Digitalisation for quality management in pharmaceutical production
Posted to News on 21st May 2024, 14:00

Digitalisation for quality management in pharmaceutical production

In pharmaceutical production, the quest for quality is paramount. Every pill, injection and medication must meet stringent standards to ensure patient safety and efficacy. Amidst evolving regulations, complex processes and the ever-present spectre of human error, Reinfried Kosslbacher, business development manager at COPA-DATA argues for digitalisation in pharmaceutical production.

Digitalisation for quality management in pharmaceutical production

In pharmaceutical production, a single misstep or oversight can cascade into a catastrophic failure, resulting in financial losses, wasted time - not to mention those worst-case scenarios like product recalls and fatalities. The stakes are high, not only in terms of monetary value but also in safeguarding public health and upholding the reputation of pharmaceutical manufacturers.

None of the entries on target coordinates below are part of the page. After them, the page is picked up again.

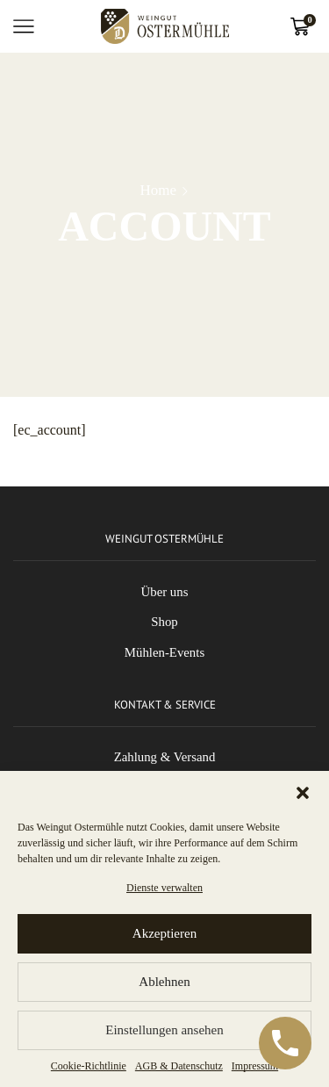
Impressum (255, 1066)
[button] (302, 793)
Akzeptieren (164, 933)
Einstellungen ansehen (164, 1030)
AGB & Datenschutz (179, 1066)
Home (158, 190)
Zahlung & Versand (165, 757)
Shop (164, 622)
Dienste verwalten (164, 888)
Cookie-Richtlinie (88, 1066)
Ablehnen (164, 982)
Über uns (165, 592)
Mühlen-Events (164, 652)
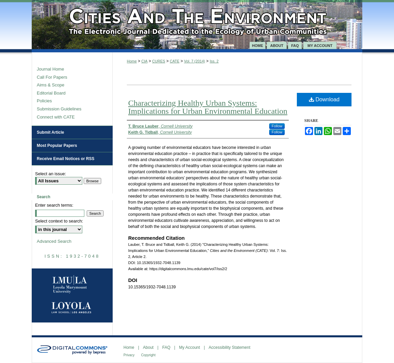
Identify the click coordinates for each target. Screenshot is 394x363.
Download (324, 99)
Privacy (129, 355)
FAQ (166, 347)
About (148, 347)
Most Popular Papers (57, 145)
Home (132, 61)
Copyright (148, 355)
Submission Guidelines (59, 108)
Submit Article (50, 132)
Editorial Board (51, 93)
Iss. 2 (214, 61)
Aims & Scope (50, 84)
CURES (158, 61)
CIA (144, 61)
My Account (189, 347)
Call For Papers (52, 77)
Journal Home (50, 69)
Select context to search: (59, 221)
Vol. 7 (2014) (194, 61)
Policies (44, 100)
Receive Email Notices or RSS (65, 158)
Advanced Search (54, 241)
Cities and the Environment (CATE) (197, 21)
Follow (277, 126)
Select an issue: (50, 173)
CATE (174, 61)
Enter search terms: (54, 205)
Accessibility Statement (229, 347)
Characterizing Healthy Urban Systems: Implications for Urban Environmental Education (207, 107)
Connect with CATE (56, 117)
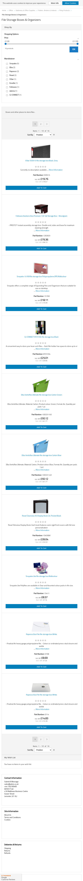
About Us (7, 815)
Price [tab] (6, 38)
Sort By (30, 135)
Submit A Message (11, 781)
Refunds (7, 853)
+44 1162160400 (10, 786)
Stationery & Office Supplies (26, 10)
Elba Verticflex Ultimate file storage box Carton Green (41, 394)
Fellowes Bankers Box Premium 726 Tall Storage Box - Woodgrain (41, 216)
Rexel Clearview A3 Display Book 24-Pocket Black (41, 515)
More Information (56, 169)
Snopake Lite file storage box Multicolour (41, 576)
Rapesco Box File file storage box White (41, 634)
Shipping (7, 848)
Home (4, 10)
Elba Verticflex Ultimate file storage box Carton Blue (41, 455)
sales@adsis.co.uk (11, 784)
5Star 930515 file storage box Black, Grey (41, 160)
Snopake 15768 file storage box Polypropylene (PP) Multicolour (41, 276)
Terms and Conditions (12, 817)
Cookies (7, 819)
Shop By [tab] (8, 27)
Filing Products (64, 10)
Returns (7, 850)
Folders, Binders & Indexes (47, 10)
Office (11, 10)
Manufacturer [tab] (9, 59)
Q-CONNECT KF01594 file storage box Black (41, 337)
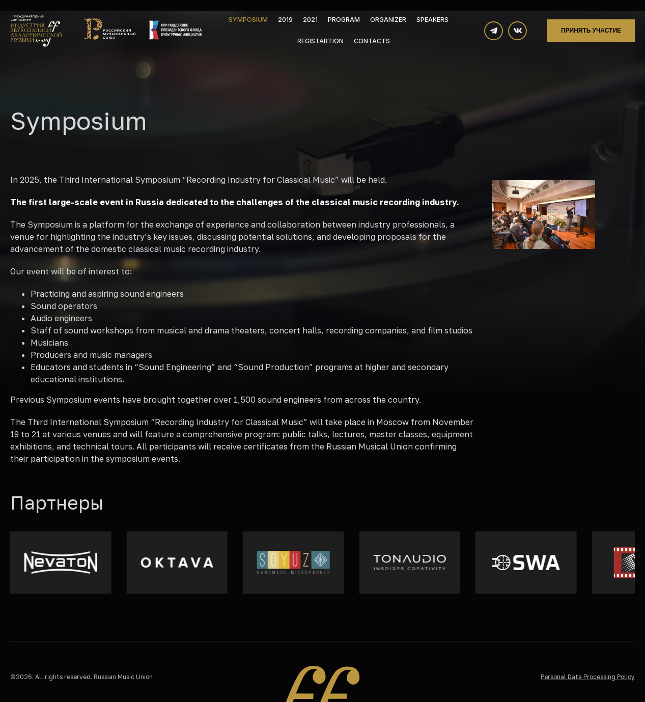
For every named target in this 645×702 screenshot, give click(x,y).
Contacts (372, 41)
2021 (310, 19)
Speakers (432, 19)
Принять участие (591, 30)
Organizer (388, 19)
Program (344, 19)
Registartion (320, 41)
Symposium (248, 19)
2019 (285, 19)
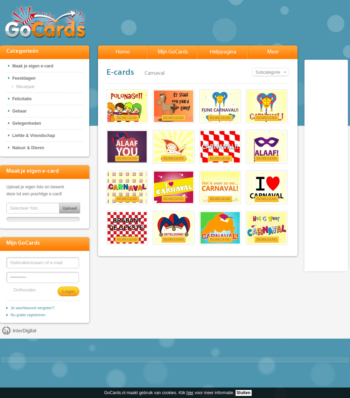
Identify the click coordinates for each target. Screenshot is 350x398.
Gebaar (19, 111)
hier (190, 392)
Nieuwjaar (25, 86)
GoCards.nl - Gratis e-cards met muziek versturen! (45, 21)
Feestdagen (24, 78)
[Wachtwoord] (42, 277)
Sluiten (244, 392)
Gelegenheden (26, 123)
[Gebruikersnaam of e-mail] (42, 262)
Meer (273, 52)
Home (122, 52)
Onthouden (24, 289)
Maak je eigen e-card (32, 66)
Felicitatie (21, 98)
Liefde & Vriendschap (33, 135)
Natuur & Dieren (28, 147)
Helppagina (223, 52)
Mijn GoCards (173, 52)
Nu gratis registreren (28, 315)
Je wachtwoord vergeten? (32, 308)
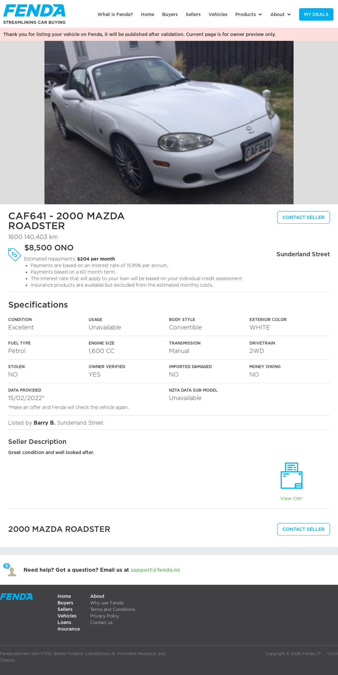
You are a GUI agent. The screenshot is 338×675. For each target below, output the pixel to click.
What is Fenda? (115, 14)
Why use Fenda (106, 602)
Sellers (193, 14)
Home (147, 14)
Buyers (170, 14)
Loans (64, 622)
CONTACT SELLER (303, 217)
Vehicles (218, 14)
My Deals (316, 14)
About (97, 596)
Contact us (101, 622)
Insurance (69, 628)
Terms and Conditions (112, 609)
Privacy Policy (104, 616)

Among the biggest challenges in pharmaceutical production is an ongoing reliance on paper-based systems. Physical documents, log books and forms to record critical data are often used to track information on raw materials, equipment use, quality control and production stages. These highly critical files are regularly stored in physical binders or filing cabinets.

These paper-based processes pose inherent risks to data integrity. Manual transcription can lead to inaccuracies, which can compromise quality and safety of products. Moreover, handwritten records are susceptible to illegibility and could be challenging to interpret. That's not to mention the time spent on processing paper-based documents, which costs companies an estimated $19.7k per worker, per year according to research. For big pharma, this cost can be colossal.

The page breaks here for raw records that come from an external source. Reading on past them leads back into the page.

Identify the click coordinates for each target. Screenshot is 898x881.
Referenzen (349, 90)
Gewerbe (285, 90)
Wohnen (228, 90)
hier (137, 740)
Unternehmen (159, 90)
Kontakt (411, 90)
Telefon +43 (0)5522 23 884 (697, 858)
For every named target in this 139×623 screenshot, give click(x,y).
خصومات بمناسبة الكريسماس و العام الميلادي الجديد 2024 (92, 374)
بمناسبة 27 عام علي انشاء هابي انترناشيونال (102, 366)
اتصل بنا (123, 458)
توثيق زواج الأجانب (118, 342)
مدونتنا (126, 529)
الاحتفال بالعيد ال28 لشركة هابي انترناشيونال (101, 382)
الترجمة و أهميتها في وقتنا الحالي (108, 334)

The days of relying on manual, paper-based documentation are numbered. The industry is recognising the issues of these methods and exploring digital tools to improve data integrity. In fact, the Food and Drug Administration (FDA) has been executing its own campaigns to encourage the transition to electronic or partially-electronic processes since 2002.

The initial FDA campaign was largely driven by the slowdown in availability of innovative pharmaceutical products. According to one study, the cost of bringing a drug to market increased four-fold between 1990 and 2001. During the same period, time-to-market increased from eight to ten years to ten to twelve years. More recently, a study in 2020 estimated that the median cost of developing a new drug was $985 million, and the average was $1.3 billion. The reason for the ever-increasing cost of drug development is thought to be a combination of inefficiencies throughout the product development process, as well as increased regulation.

Regulation drives digitalisation

It is impossible to discuss the transition to electronic processes without considering regulatory compliance. Regulations such as FDA 21 CFR Part 11 and EU GMP guidelines Annex 11 serve as the bedrock on which pharmaceutical production operates - and digitalization can only be achieved with these standards in mind.

FDA 21 CFR Part 11 ensures that all data sets are complete, consistent and trustworthy. This uses the guiding principles of ALCOA+ - this acronym represents attributable, legible, contemporaneous, original, accurate, complete, consistent, enduring and available.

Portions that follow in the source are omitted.